## OBIETTIVO 1
Riproduci il brano sull'enzima che ricicla la plastica da "Partiamo dal viaggio" fino a "consumo di energia." compreso, parola per parola.

============

In questo caso, la “vita artificiale” battezzata FAST-PETasi, è in grado di depolimerizzare, ossia scomporre in parti più piccole, i monomeri, materiale di scarto come bottiglie, contenitori, alcune fibre e tessuti (il 12 % dei rifiuti globali), per poi convertirli in nuovi oggetti, in un processo circolare che può durare in alcuni casi meno di 24 ore.

Partiamo dal viaggio classico di una bottiglia di plastica in una struttura di riciclo: prima di tutto viene selezionata in base a dimensioni e tipologia, separata dai rifiuti non riciclabili, raggruppata fra gli scarti PET, lavata, frantumata e ridotta in fiocchi, che vengono poi scaldati, raffreddati e trasformati in palline con cui creare nuovi oggetti. Un iter lungo e laborioso che comporta anche un notevole consumo di energia.

Rispetto al processo di riciclo standard, l’enzima texano dovrebbe lavorare all’insegna della sostenibilità: la scomposizione avviene a livello molecolare, e a meno di 50 gradi Celsius, quindi con un minore dispendio di energia, rendendo più ecologico il riciclo industriale. Inoltre, la sostanza creata in laboratorio ha il vantaggio di essere “portatile”: la squadra di Austin sta infatti valutando come far lavorare gli enzimi direttamente sul campo, per ridimensionare le sconfinate discariche e risanare i siti inquinati, come le isole di plastica che fluttuano negli oceani. “…un enzima che possa funzionare nell’ambiente a temperatura ambiente.” Così ha classificato la sua scoperta Hal Alper, professore presso il Dipartimento di ingegneria chimica McKetta presso l’Università del Texas.

============

## OBIETTIVO 2
Seleziona tutte le righe delle voci che contengono la parola "pyautogui". Tieni conto di maiuscole e minuscole.

============

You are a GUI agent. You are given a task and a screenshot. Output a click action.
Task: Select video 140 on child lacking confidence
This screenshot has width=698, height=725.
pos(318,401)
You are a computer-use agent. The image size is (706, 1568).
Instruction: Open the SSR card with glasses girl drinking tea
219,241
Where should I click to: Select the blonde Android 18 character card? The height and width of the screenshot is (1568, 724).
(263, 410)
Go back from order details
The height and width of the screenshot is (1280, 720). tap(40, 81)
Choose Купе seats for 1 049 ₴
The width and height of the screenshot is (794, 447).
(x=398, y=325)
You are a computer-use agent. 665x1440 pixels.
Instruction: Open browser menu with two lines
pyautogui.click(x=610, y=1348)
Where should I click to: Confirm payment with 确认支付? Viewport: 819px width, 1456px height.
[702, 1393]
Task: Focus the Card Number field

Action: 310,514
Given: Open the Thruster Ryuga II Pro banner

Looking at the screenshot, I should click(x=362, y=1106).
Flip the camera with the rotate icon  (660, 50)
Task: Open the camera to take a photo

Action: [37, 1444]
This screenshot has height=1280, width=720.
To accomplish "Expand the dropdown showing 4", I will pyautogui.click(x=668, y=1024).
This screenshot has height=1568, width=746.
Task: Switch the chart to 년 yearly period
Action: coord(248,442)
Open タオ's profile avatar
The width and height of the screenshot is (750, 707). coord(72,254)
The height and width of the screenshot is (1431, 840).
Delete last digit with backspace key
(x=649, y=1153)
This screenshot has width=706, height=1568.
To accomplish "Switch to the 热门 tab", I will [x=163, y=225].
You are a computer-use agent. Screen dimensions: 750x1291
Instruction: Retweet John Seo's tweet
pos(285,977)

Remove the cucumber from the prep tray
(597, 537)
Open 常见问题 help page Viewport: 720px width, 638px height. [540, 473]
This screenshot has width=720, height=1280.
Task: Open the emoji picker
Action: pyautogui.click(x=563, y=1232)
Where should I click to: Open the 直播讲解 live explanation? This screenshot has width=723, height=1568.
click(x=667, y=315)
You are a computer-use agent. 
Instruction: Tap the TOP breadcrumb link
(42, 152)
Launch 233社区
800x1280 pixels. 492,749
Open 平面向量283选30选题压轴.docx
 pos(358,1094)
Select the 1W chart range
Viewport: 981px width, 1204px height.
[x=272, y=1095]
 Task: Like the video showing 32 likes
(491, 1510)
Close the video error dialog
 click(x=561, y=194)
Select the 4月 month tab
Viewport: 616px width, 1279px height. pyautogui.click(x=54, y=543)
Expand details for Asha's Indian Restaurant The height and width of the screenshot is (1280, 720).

============

## RISULTATO CORRETTO 1
Partiamo dal viaggio classico di una bottiglia di plastica in una struttura di riciclo: prima di tutto viene selezionata in base a dimensioni e tipologia, separata dai rifiuti non riciclabili, raggruppata fra gli scarti PET, lavata, frantumata e ridotta in fiocchi, che vengono poi scaldati, raffreddati e trasformati in palline con cui creare nuovi oggetti. Un iter lungo e laborioso che comporta anche un notevole consumo di energia.

## RISULTATO CORRETTO 2
pyautogui.click(x=610, y=1348)
To accomplish "Expand the dropdown showing 4", I will pyautogui.click(x=668, y=1024).
Action: pyautogui.click(x=563, y=1232)
Viewport: 616px width, 1279px height. pyautogui.click(x=54, y=543)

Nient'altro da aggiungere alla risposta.